Summer Code Party at CfA

On Saturday, we hosted an event at CfA as part of Mozilla's Webmaker campaign. It originally began as a continuation of the #OAHack that PLoS hosted (see post below) but the dates aligned and we were pleased to bring together the related ideas of the open web, open science and open access into one event.

The Presentation
John Wilbanks' started our day with a presentation explaining that if government is a platform, science is a wiki. In its current state, it's a terribly inefficient one, however. He shared some statistics on references to traditional versus open-published papers, such as the number and variety of citations resulting.  So why is science such a terribly inefficient wiki and what can we do to improve sharing, reuse, collaboration and ultimately progress?

John Wilbanks Presenting
First, open content. John noted the NIH's open access policy and how that's changed the playing field for scientists and in many ways for publishers too, although no publisher has presented adverse event data, suggesting that fears over open publishing destroying traditional business models may be overblown. A few months ago, the OSTP requested information on public access to digital data and scientific publications, and a number of authors of replies were in attendance (example). We discussed FRPAA, the Federal Research Public Access Act and some of the political theater surrounding it, including the red herrings such as the acquisition of US taxpayer-funded research by foreign governments, which could certainly pay if they wanted. I began to think of the arguments over the EU's database directive, which provides protection to database producers based on the quality and quantity of information collected and arranged, preventing its extraction; this is separate from copyright, though copyright may exist in the non-factual aspects of the underlying data. Fortunately, attempts to create sui generis database rights went nowhere in the U.S., and things have worked out just fine without them for years. Indeed, even the EU report in 2006 on the effects of the sui generis right casts a skeptical gaze, noting its effects are "unproven." But that's another story for another day.

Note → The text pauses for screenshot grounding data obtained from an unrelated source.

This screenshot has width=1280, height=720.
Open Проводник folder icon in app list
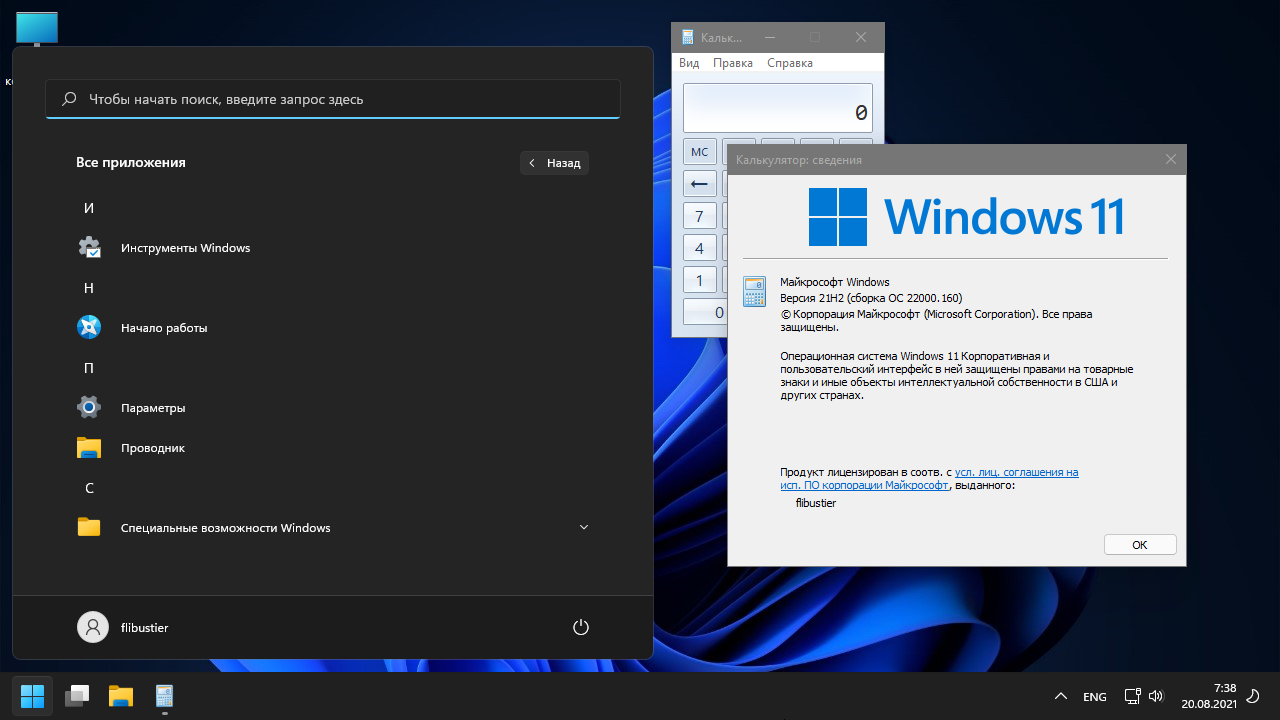pos(90,448)
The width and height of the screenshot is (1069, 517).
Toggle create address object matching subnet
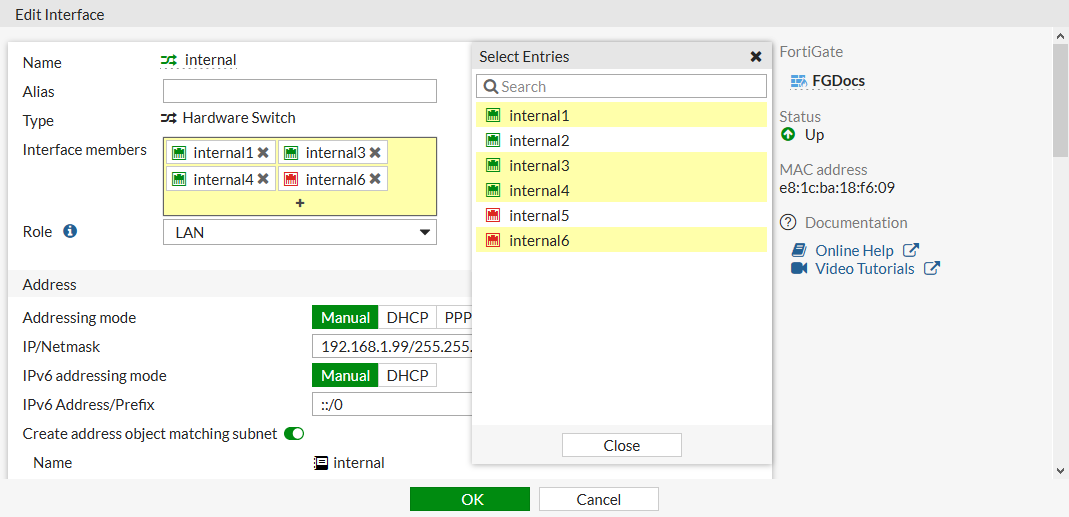point(294,434)
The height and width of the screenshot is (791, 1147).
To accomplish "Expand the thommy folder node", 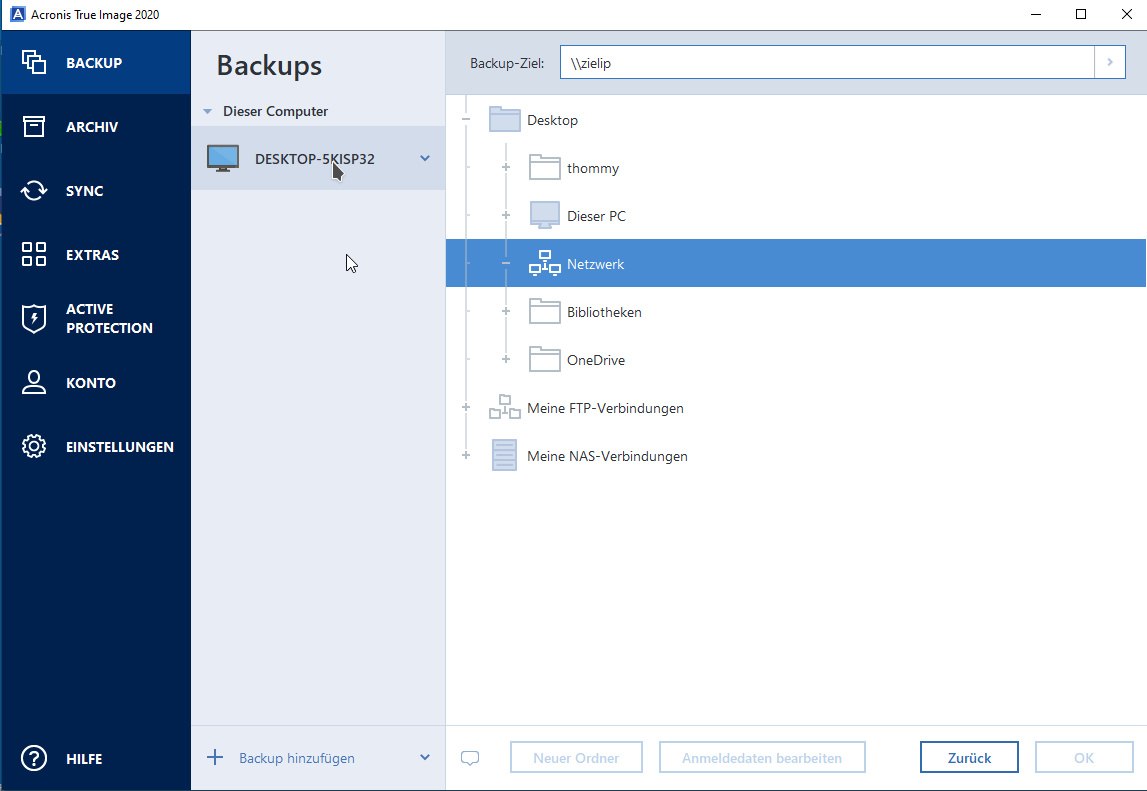I will pyautogui.click(x=506, y=167).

Another important point was that there can be no change in outcome without change in stakeholders. Noting the frequency of lobbying activity by organizations opposed to open access, John explored other ways of getting legislators' attention. For example, he kickstarted a campaign on the White House's We the People petition site that reached the threshold of 25,000 signatures in about two weeks, a quick and clear indication that this issue needs attention from policy and lawmakers. We all look forward to the White House reply.

The next step in making science more efficient is open data. Using an example of climate data, John pointed to the variety of data collected independently, for different reasons, and how making it openly available is crucial for context and understanding, especially by lay people. For example, there's research on runoff, ocean temperature, land surfaces, clouds and precipitation, solar energy, and much more. At the same time, raw data alone is only a small step toward making use of it: raw metadata and standards processes, document submission standards and archives are necessary too. There are also the existential questions about data, which led to the final requirement for making science efficient: open consent.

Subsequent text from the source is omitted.